The initial reaction to the CRR-hike was slightly overheated. The Sensex, the benchmark index of the Bombay Stock Exchange, which was trading in the red since Friday morning on fears of interest rate hike, crashed over 250 points soon after the RBI Governor announced the latest review of its monetary policy. Market analysts and economists called it an “aggressive” move of the central bank.

“The market was expecting a 0.50 percent hike in CRR -- I feel the 0.75 percent is slightly aggressive. It is more a pre-emptive move to control inflationary expectations," Bank of Baroda's chief economist Rupa Rege-Nitsure said.

But for Subbarao, the priorities were different. When there’s a credit crisis and bear run, cheap money policy is the best instrument to stimulate demand and cushion growth. But when the speculators are making handsome gains and inflation was pushing the lives of millions into perils, it’s a capital error not to give up that policy.

RBI did just that in an aggressive move to tame inflation. The country’s headline inflation jumped to 7.31 percent in December 2009 from 4.78 percent in November, mainly driven by high food prices.

Food price inflation rose to 17.4 percent for the week ended January 16 from 16.81 percent the week before.

The RBI has revised the inflation forecast for fiscal-end to 8.5 percent from 6.5 percent earlier.

On the other side, the economy was slowly returning to higher growth trajectory, giving enough space for the central bank to act. India’s GDP had expanded a surprising 7.9 percent in the second quarter this fiscal and is expected to grow as much in the third quarter as well.

The RBI has also revised the growth outlook to 7.5 percent for the current fiscal from 6 percent earlier, thanks to the fast-recovering industrial and services sector. The rebound of the equity markets in Friday afternoon shows that Subbarao’s move was in the right direction. If he had bowed down to the initial market pressure, that would have left the government in a sticky wicket to fight prices.

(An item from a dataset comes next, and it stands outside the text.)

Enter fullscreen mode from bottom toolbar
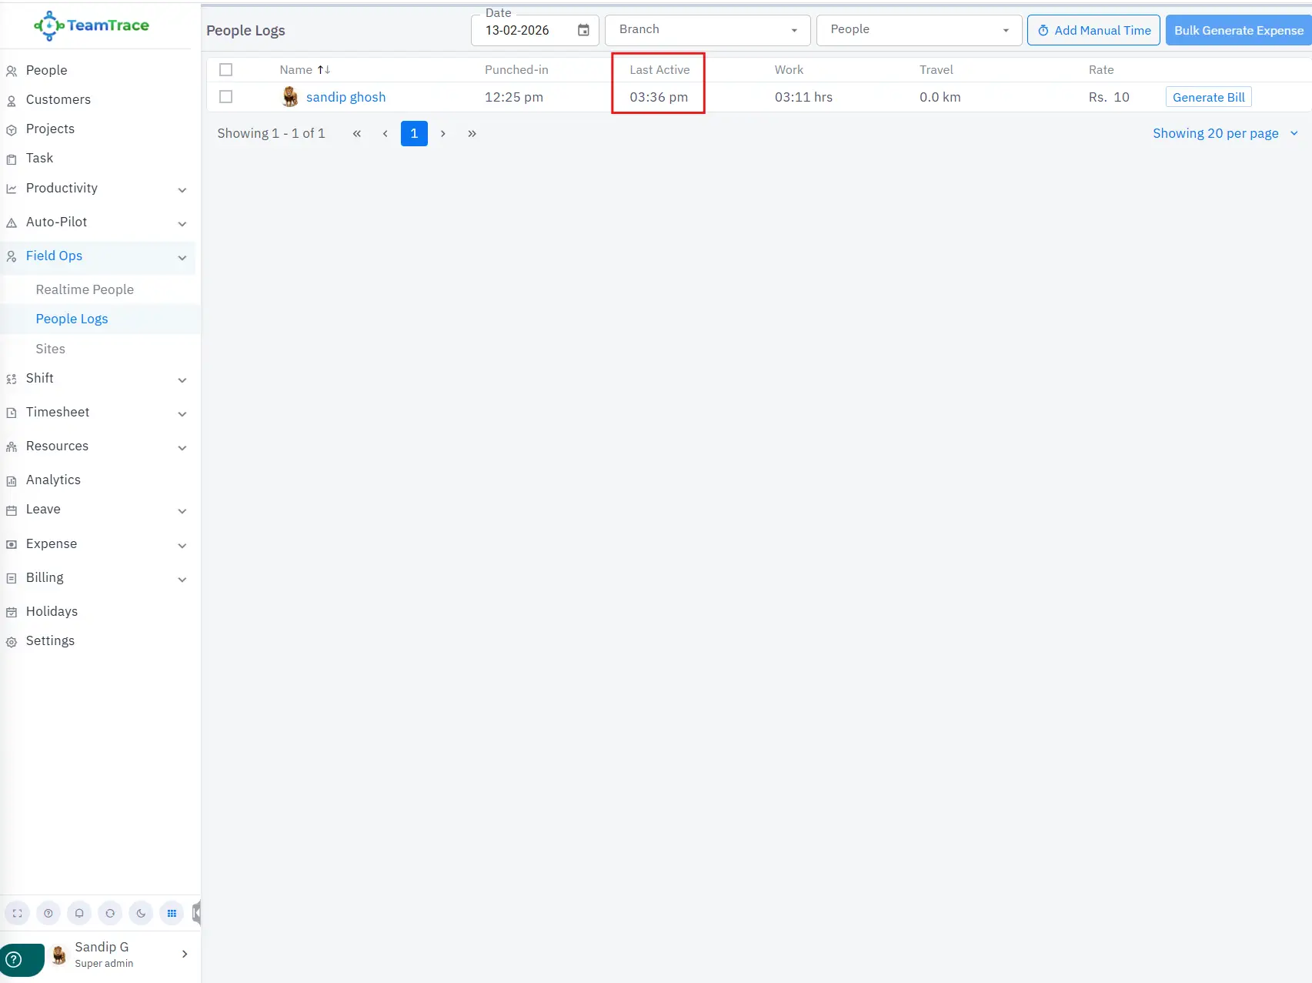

Cheap money will always lead to building bubbles, be it on commodities or stocks. But on the other side, costly cash will squeeze credit flow, putting the industrial expansion under risk. Subbarao chose the mid way. He raised the CRR by an unexpected 75 basis points to absorb the excess liquidity, but left the key rates – repo and reverse repo -- unchanged to help the macro economy. If the economic output continues to grow in the third and fourth quarters this fiscal, the central bank will most likely raise key rates in the next policy review.